## PROVIDED PASSAGE

***

A SERVING soldier has been ordered to pay compensation to a complete stranger who he knocked out in a mistaken identity attack.

 Jimmie Jessup thought the 18-year-old victim had been part of a group which had argued with a friend in a Newton Abbot pub but he got the wrong man.

CCTV showed him going up to the victim on the road outside the town’s bus station and spinning him round before knocking him unconscious with a single punch to the jaw. 

The 18-year-old was pole-axed and he suffered a bleed on the brain when his head hit the road way. A passing driver had to take evasive action as he lay motionless on the ground. 

He needed hospital treatment for brain injuries including bruising and internal bleeding and needed four months off work. He said in a victim statement that the injury changed him from a fun loving teenager into someone who was fearful and isolated.

Jessup was in Devon visiting his girlfriend while on leave and had been drinking at the Market Gate pub before carrying out the attack.

 A Judge at Exeter Crown Court told the paratrooper the attack was dreadful and appalling and it was pure luck that the victim had not died or been even more seriously injured. 

Jessup, aged 23, of Circular Road, Colchester, admitted causing grievous bodily harm and was jailed for ten months, suspended for two years and ordered to do 150 hours unpaid community work and pay £3,500 compensation.

 Judge Timothy Rose told him: ‘This was a terrible incident and one cannot view the CCTV without being jolted by it.

***

## DATA BLOCK
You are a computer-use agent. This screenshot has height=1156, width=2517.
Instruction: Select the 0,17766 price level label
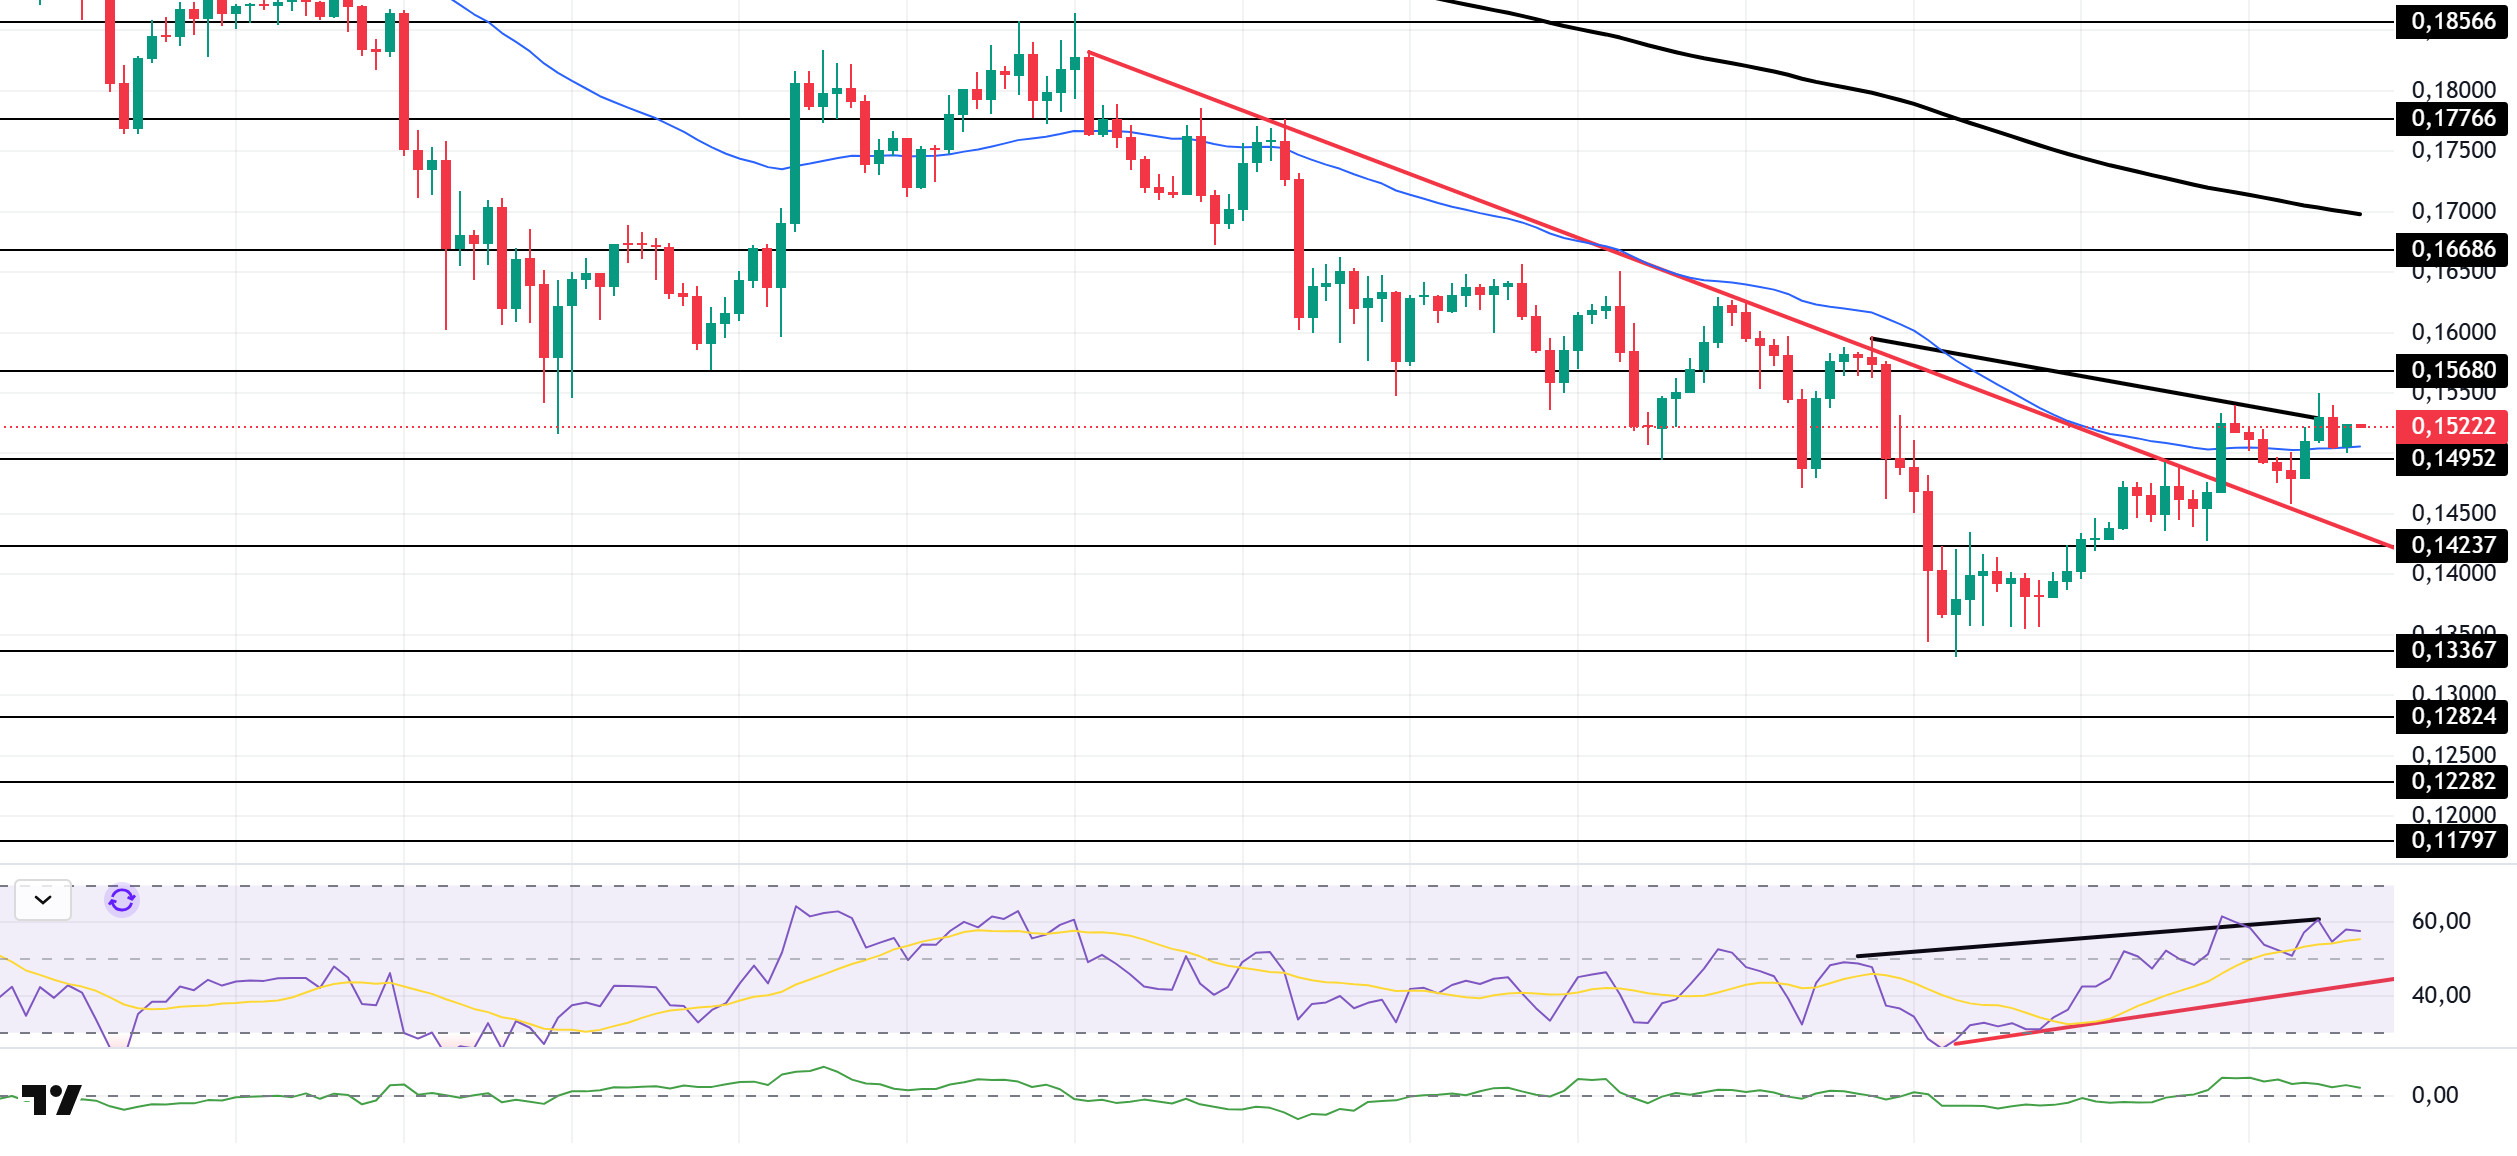pyautogui.click(x=2453, y=118)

***

## REQUIREMENT
Resume the news report above about the soldier's mistaken-identity attack, starting right after its final sentence.

## RESPONSE AREA
‘It was awful but it was a single punch.

 ‘When you punch somebody like that, you cannot control whether they live or die.

‘It is pure good fortune the injury was not more serious. What you did was just dreadful and aggravated by the fact you were drunk.’

 Mr Tom Bradnock, prosecuting, said the 18-year-old victim was stood on his own checking bus times on his phone when Jessup approached from behind and knocked him out with a single punch. 

He was taken to hospital and discharged but re-admitted after suffering symptoms of brain injury and being diagnosed with bruising and bleeding by a CT scan.

Texts found on Jessup’s phone showed he had been looking for someone who had been involved in a confrontation with a friend of his at the Market Gate pub earlier in the evening.

Mr Martin Salloway, defending, said Jessup is remorseful and has saved £500 towards compensation. He hopes to remain in 3 Para but will be subject to army discipline as a result of his conviction.

He plans to retrain as an HGV driver or a roofer when he leaves the military. He has no previous convictions and excellent references and an unblemished service career.